EVALUATION It appears that creating an offscreen surface which we lock instead of primary works well. We don't even need to Blt to it, just lock/unlock. For example, running (a slightly modified) SyncTest.java on Vista and XP produces the following results. This is a standard deviation for the frames per second with different locking techniques. The lower the deviation the better. No Sync | GDI sync |Lock Primary |Lock Offscreen | -------------------------|----------|--------------|----------------| Vista 43 | 42 | 61| 39| ATI Mobility | | | | Radeon 9600 | | | | | | | | XP 47 | 39 | 4| 5| Nvidia | | | | GF FX5200 | | | | | | | | XP 19 | 22 | 24| 20| Intel i852 | | | | The intel and ati boards were on notebooks may be that could explain weird results.

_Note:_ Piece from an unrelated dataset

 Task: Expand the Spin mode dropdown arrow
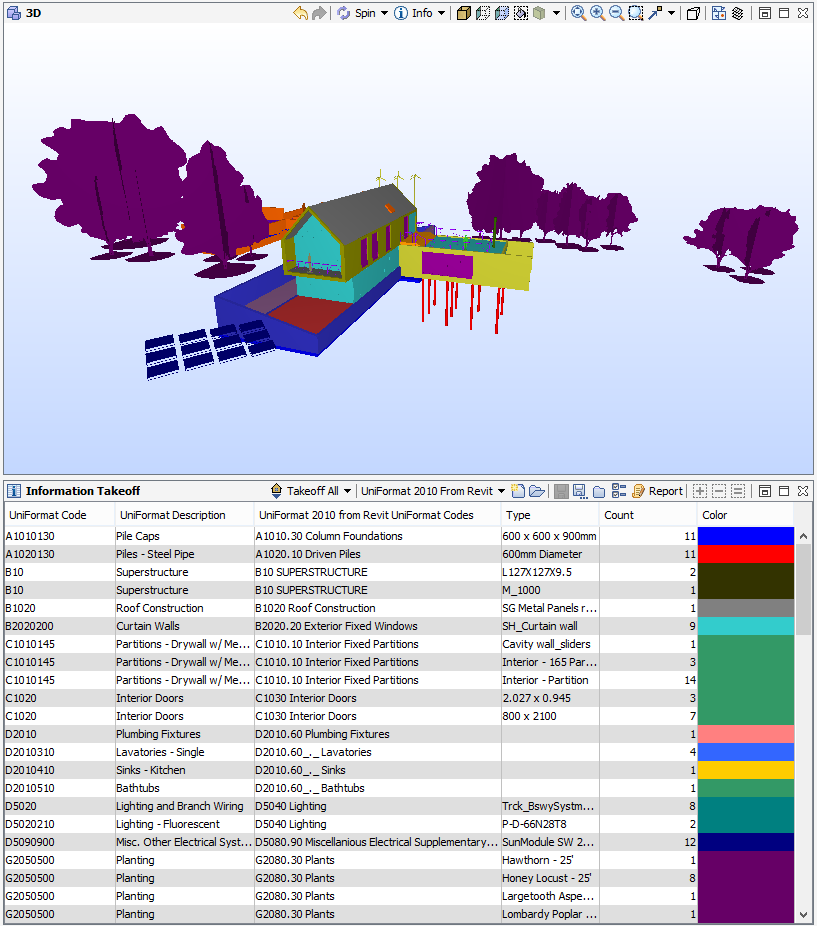(x=385, y=13)
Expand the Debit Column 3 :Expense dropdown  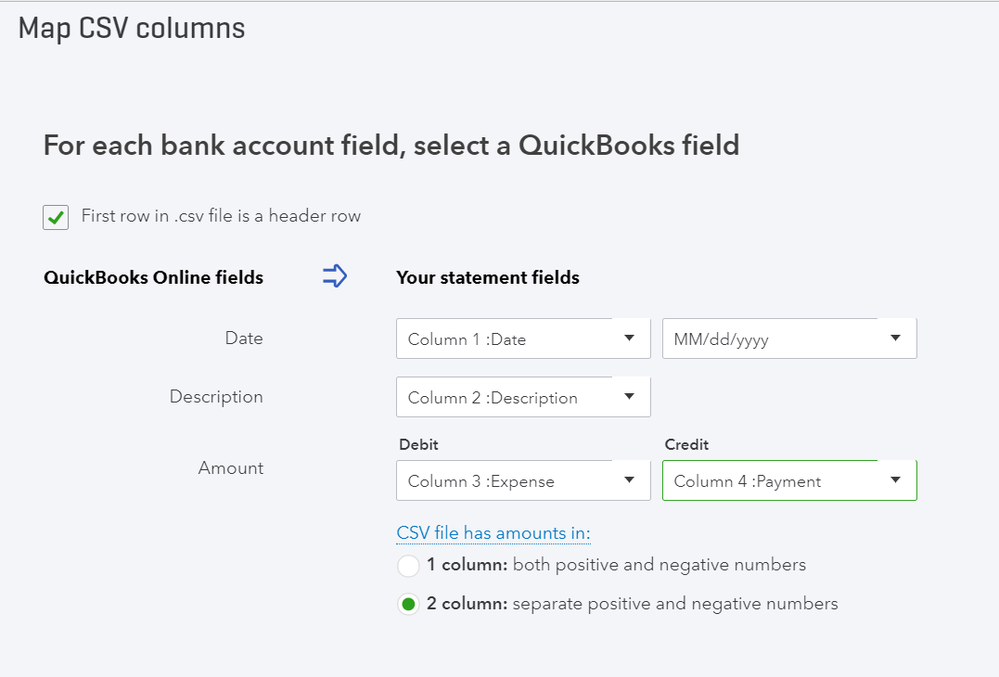pyautogui.click(x=523, y=481)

I'll run some more tests before committing to the fix.
19-01-2006

WORK AROUND Disabling ddraw would fix this - if we are not using ddraw then we do not call DDraw's Lock function on the primary during Toolkit.sync(). -Dsun.java2d.noddraw=true
03-11-2005

EVALUATION There is still no clear way to "flush" all DirectX commands. However, according to Microsoft, it may be good enough to either: 1) flush the surface we really care about or 2) flush any surface that we've just rendered to (1) seems like the better approach. If we can figure out whether there is a main offscreen surface that we're dealing with (such as the Swing back buffer), then we could call Lock/Unlock on that surface which should call all operations to that surface (and potentiall to all DX surfaces) to flush first. Failing (1), we could allocate a small surface that we use just for this purpose. Whenever we want to sync(), we call Blit (say, of a 1x1 colorfill) to that surface then call Lock/Unlock on that surface. At a minimum, the GPU would have to flush that Blit operation prior to Locking the surface. But hopefully (depending on how clever the drivers and hardware are) it would actually flush all of DirectX prior to the Lock call.